[Collected data]
┄┄┄┄┄┄┄┄┄┄
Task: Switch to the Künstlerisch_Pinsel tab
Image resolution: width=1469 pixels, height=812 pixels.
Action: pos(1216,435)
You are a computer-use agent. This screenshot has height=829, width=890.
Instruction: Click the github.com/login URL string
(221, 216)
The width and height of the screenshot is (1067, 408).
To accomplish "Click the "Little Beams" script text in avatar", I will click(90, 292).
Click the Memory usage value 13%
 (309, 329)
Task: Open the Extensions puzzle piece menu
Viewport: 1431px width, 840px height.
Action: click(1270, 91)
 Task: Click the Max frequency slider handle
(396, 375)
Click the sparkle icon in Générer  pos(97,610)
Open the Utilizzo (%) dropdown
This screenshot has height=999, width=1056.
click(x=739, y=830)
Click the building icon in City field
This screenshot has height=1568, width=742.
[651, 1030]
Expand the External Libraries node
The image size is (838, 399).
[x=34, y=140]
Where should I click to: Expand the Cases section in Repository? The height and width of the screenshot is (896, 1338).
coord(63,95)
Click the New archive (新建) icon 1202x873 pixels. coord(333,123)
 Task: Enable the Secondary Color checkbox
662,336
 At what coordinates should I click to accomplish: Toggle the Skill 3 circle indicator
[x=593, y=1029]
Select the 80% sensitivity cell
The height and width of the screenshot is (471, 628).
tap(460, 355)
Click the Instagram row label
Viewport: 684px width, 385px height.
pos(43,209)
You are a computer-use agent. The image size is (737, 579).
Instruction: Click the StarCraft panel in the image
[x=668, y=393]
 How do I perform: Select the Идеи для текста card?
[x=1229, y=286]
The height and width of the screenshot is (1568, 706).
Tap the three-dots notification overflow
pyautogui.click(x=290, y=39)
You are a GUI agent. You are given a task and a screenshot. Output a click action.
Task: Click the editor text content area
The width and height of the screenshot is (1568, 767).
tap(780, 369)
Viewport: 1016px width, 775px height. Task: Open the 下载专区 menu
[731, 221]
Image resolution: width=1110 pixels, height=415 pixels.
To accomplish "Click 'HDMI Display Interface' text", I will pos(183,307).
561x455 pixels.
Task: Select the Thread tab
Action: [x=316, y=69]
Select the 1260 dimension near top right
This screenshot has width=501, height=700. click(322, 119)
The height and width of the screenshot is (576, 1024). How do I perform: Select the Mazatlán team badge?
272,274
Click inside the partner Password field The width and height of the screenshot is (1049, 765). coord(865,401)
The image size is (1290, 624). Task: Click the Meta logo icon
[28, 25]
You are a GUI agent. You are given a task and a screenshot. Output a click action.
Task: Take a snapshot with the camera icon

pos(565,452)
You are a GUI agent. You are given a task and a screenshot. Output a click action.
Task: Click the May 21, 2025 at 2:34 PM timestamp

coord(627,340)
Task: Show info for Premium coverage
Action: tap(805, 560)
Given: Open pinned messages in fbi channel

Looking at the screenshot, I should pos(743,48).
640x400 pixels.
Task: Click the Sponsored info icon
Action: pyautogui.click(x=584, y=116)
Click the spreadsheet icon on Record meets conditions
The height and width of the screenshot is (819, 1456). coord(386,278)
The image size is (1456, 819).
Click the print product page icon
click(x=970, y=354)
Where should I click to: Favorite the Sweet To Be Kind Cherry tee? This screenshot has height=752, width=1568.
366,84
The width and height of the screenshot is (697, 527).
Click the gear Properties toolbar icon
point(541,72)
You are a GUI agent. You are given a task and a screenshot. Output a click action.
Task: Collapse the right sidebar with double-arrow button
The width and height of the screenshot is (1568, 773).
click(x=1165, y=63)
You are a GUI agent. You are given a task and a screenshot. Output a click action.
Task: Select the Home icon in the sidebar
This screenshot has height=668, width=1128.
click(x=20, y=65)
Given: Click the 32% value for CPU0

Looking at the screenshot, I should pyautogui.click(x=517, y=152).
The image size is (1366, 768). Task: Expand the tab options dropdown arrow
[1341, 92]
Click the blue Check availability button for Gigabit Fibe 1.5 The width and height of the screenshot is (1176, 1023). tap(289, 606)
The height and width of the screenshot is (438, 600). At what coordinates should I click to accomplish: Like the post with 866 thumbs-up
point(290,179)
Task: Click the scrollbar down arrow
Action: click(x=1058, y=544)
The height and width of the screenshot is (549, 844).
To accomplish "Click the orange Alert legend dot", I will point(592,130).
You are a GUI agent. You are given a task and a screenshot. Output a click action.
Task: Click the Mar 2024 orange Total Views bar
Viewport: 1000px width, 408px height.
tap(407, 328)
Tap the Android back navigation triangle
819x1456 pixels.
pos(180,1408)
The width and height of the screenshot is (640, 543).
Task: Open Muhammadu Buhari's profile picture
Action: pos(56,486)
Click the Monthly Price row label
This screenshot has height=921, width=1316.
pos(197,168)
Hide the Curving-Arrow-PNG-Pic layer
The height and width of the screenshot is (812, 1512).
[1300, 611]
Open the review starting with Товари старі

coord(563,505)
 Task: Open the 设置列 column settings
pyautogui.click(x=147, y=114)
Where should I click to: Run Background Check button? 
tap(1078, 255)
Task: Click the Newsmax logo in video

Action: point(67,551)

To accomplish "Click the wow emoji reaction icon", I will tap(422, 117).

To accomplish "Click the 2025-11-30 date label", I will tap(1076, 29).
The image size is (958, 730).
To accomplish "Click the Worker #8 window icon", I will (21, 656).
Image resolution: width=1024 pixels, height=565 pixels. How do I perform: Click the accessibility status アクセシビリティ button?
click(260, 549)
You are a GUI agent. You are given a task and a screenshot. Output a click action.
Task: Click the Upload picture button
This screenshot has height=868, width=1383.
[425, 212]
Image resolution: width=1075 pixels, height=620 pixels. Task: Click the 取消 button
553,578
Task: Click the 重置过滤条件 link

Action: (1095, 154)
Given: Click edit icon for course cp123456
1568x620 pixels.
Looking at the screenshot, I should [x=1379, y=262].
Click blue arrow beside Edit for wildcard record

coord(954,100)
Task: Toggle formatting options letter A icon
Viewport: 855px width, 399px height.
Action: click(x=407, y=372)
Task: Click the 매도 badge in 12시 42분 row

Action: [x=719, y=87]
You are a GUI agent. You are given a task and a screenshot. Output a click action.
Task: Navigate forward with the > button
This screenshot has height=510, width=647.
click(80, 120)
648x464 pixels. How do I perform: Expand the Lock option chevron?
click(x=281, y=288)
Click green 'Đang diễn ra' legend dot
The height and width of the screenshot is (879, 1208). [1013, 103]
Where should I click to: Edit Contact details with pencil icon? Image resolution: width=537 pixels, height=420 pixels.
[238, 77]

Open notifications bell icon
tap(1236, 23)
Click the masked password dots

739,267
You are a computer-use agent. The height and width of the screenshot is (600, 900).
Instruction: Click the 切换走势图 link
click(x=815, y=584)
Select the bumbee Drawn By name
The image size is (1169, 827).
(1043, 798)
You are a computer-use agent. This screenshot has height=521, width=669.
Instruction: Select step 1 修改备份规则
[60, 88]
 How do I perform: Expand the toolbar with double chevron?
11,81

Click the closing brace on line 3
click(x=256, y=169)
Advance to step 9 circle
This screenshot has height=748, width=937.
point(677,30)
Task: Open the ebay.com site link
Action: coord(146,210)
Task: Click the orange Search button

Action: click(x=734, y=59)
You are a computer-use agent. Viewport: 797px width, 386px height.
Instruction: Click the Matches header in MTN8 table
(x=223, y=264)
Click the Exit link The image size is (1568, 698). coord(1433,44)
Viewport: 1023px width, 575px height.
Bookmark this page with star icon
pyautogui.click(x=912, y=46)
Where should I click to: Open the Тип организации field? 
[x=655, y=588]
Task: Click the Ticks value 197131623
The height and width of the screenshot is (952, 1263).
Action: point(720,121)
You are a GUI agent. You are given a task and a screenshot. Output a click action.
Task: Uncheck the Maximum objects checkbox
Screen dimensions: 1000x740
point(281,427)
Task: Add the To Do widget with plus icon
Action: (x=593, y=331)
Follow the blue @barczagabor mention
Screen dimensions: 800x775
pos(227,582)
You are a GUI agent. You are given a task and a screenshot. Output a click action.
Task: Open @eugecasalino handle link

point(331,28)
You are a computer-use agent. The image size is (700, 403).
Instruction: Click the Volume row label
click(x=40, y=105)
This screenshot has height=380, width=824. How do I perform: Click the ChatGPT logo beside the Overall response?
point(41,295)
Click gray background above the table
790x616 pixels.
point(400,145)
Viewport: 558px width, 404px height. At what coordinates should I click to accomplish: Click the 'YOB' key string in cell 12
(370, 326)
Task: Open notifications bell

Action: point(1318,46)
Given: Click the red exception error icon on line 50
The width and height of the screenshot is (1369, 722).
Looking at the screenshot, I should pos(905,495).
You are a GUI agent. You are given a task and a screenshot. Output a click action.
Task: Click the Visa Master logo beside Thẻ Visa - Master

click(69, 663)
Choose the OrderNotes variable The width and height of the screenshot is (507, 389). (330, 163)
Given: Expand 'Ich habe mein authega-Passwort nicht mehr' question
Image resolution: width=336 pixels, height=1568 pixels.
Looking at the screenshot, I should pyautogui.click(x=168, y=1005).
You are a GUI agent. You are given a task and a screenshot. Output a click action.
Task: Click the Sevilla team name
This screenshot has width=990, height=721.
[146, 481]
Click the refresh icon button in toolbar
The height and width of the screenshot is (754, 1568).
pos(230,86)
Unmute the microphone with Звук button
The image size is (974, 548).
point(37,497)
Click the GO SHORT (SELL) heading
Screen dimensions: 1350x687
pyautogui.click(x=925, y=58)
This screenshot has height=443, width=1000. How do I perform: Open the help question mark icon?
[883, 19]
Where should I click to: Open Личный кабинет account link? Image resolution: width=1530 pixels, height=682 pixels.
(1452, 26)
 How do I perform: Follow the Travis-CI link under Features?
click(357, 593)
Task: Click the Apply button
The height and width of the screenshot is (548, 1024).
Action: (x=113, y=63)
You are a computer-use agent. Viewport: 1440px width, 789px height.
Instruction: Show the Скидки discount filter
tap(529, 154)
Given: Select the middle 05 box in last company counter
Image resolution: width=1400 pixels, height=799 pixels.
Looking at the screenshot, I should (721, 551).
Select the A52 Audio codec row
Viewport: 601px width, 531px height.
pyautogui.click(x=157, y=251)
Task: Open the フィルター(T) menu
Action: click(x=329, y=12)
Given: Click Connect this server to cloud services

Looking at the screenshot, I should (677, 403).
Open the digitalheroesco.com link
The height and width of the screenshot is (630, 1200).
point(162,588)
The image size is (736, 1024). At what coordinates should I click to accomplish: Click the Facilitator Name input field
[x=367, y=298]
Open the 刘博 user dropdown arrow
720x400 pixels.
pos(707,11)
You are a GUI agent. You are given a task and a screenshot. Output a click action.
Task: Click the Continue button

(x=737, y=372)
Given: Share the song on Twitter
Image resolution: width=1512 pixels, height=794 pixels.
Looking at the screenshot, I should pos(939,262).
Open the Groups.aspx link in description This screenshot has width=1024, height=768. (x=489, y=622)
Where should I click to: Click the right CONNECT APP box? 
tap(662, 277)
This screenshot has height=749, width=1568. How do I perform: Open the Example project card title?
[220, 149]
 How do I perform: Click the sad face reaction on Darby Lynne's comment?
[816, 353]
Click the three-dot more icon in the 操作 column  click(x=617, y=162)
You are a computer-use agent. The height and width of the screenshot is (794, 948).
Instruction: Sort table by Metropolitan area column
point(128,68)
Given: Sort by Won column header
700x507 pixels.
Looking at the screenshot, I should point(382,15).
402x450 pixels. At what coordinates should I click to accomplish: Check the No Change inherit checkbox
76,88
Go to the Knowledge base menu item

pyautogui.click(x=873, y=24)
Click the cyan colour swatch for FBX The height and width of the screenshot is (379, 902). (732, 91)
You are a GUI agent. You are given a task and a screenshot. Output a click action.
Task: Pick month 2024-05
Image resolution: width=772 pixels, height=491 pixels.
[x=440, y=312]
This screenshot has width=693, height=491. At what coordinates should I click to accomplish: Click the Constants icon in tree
┄┄┄┄┄┄┄┄┄┄
Gather every line of the material above that contains the word "team", matching its case exactly.

The height and width of the screenshot is (576, 1024). How do I perform: Select the Mazatlán team badge?
Task: Click the Sevilla team name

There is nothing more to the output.